3. Preparation and Customization
- Preparation as what: mediator, advocate, party? Preparation for process or subject matter?
- An object lesson can have value: Assign an unprepared student to an exercise (in a fishbowl, or a series of unprepared students in each group?) so that the rest of the class can experience what it’s like to be in session with someone like that.
- There is a tension between giving beginners a model and determining when/how they are free to experiment with modifying it. Very important as mediator to think about context, but it is better for students to have a clear structure.
- Need to deal with full range of issues – from legal issues/bargaining/emotions-anger
- One can ask students in debriefing what would have happened if they’d used another model in the same case.

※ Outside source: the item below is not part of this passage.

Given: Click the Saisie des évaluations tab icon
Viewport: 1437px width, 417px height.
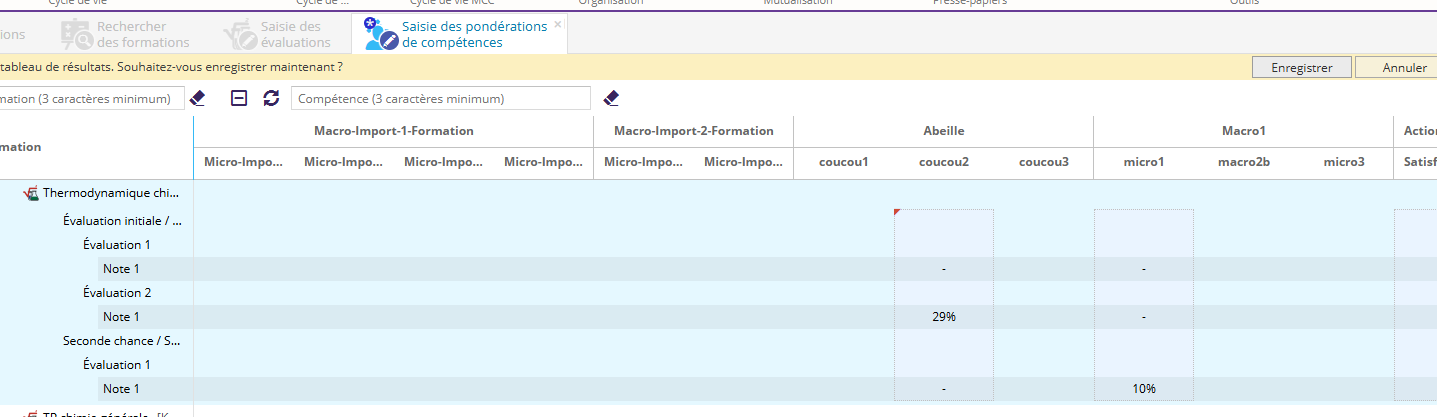Looking at the screenshot, I should point(239,34).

- Hand out roleplays ahead of time, maybe with checklists or request for a mediation plan
- Group prep: people playing same role can be told to prepare together
- If you customize, is there a “script”? One professor assigns a mediator to supervise the preparation process of the lawyer/student
When I said that data from the report of the Task Force on Improving Mediation Quality is just data, not reality, I was not questioning the findings of the Task Force study but rather expressing concern about possible misuse of any empirical research. I think that the Task Force research actually provides a pretty good snapshot of the views of experienced litigators and mediators who do civil mediation in the US these days. Although no study is perfect and I am not sure about generalizing the exact magnitudes of the findings to the population of civil litigators and mediators, I think that the overall portrait is pretty nuanced and provides a good general picture of the contours of their opinions.
I get worried that empirical research can be presented with an aura of representing the “truth” and that some people may infer too much from it, descriptively and prescriptively. It can be hard to convey the complexity and it is easy to oversimplify. For example, the Task Force found that many civil litigators in the study think that a variety of evaluative techniques can be helpful and it would be easy to oversimplify this to suggest that they like heavy-handed evaluative mediation. Although majorities of the sample did find various evaluative techniques helpful, they distinguished between different techniques (eg, suggesting options to consider and predicting court results) and substantial minorities did not think that some techniques were helpful. Moreover, subjects identified a list of factors affecting whether, when, and how such techniques would be appropriate or not. Thus, the findings – and the subjects’ views — are much more nuanced than a simple generalization of favoring evaluative techniques. Prescriptively, I think it is important to be clear that simply because a majority of litigators may want a technique (in some situations), one should not necessarily suggest that mediators use the technique for various reasons, including but not limited to ethical concerns as well as the fact that some litigators or parties might be turned off.
Of course, all sorts of materials can be misinterpreted, not just empirical research. My reaction at the colloquium was that presenting empirical research can pose special problems of overgeneralization and assumptions that empirical findings are irrebuttable representations of “the truth.” With an appreciation these concerns, I do think it is very helpful to present such data in our teaching and training (which I do). FYI, the Task Force report and related materials are available at http://www.abanet.org/dch/committee.cfm?com=DR020600 and there is a three-page article on that webpage, “Doing the Best Mediation You Can,” which can be easily added to the reading assignments and stimulate good discussion.